Proposal to use medical marijuana to treat heroin addiction dropped from Maryland bill

Supporters of a bill that would increase the number of licenses Maryland will issue to growers of medical marijuana dropped a proposal Monday that would have allowed the drug to be used to treat heroin addiction.

After the provision was eliminated, the House of Delegates rejected a flurry of Republican amendments to the legislation and gave it preliminary approval.


The provision would have added heroin and other opioid addictions to the list of conditions that could be treated with cannabis products recommended by a physician. It was added by a House committee on the recommendation of a work group that drafted the version of the legislation that came to the House floor.

The notion that marijuana could be a useful tool in fighting Maryland's heroin problem was immediately criticized by researchers who said there was scant evidence that cannabis is effective in treating addiction.

When the bill came up Monday, Del. Cheryl Glenn introduced an amendment stripping the provision she had championed in the work group. Its removal was approved by a voice vote with little discussion.

Glenn, the bill's sponsor and chair of the Legislative Black Caucus, said she decided to take the provision out and revisit the idea next year. The Baltimore Democrat said she didn't want anything to get in the way of passing the measure, which includes broad changes in the way medical marijuana would be regulated.

"Like they say, the juice wasn't worth the squeeze," she said. Glenn noted that as an emergency bill, the legislation needs 85 votes to pass. That means proponents can't afford to lose the votes of moderate Democrats in the face of likely Republican opposition.

The bill was approved by the House Health & Government Operations Committee with all but one Republican opposed.

The legislation is a top priority of the black caucus, which hopes to give minority-owned companies an opportunity to have a stake in what is expected to become a lucrative new industry.

No African-American-controlled companies were among the 15 that received provisional grower's licenses from the state's Medical Cannabis Commission last year. Black legislators and their allies criticized the commission for failing to emphasize racial diversity enough in making their selections despite a state law requiring them to do so.

The bill would add another five grower's licenses to the 15 allowed in the medical marijuana law passed in 2014. The legislation also calls for a study of whether there have been disparities in the treatment of minorities in related industries. Such a study could provide a possible constitutional basis for allowing preference to be given to minorities when selecting the additional five licensees.

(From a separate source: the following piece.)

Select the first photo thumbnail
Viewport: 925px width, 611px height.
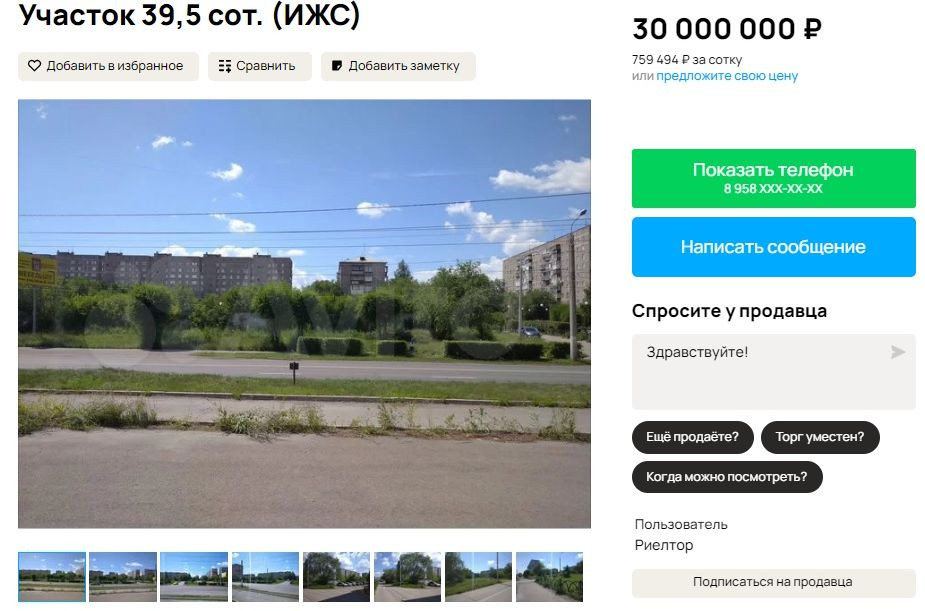52,577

The Maryland attorney general's office has warned that giving a racial preference without showing a history of past discrimination would likely leave the state open to a legal challenge.

Republican delegates offered several amendments aimed at changing the way licenses would be awarded. They questioned whether the bill's process for awarding the new licenses would be upheld by the courts.

"I would suggest there is a risk involved," said Del. Robert L. Flanagan of Howard County. He suggested it would be better to award the five new licenses to the applicants who were ranked 16 through 20 in the earlier selection round. That idea was rejected.

Del. Brett Wilson, a Washington County Republican, proposed an amendment that would have excluded anyone with a drug-related felony conviction from involvement in the medical marijuana business for life.

"In this type of industry, it is too close to home and too important to mess up," Wilson said.


Delegates voted to keep the ban at seven years after Glenn argued that the amendment would place a disproportionate burden on African-Americans.

All of the Republican amendments were rejected, most by margins that indicate the sponsors are close to the 85 votes they need to pass the bill with a veto-proof majority. The legislation is expected to receive a final House vote by midweek. If it passes, it will move to the Senate.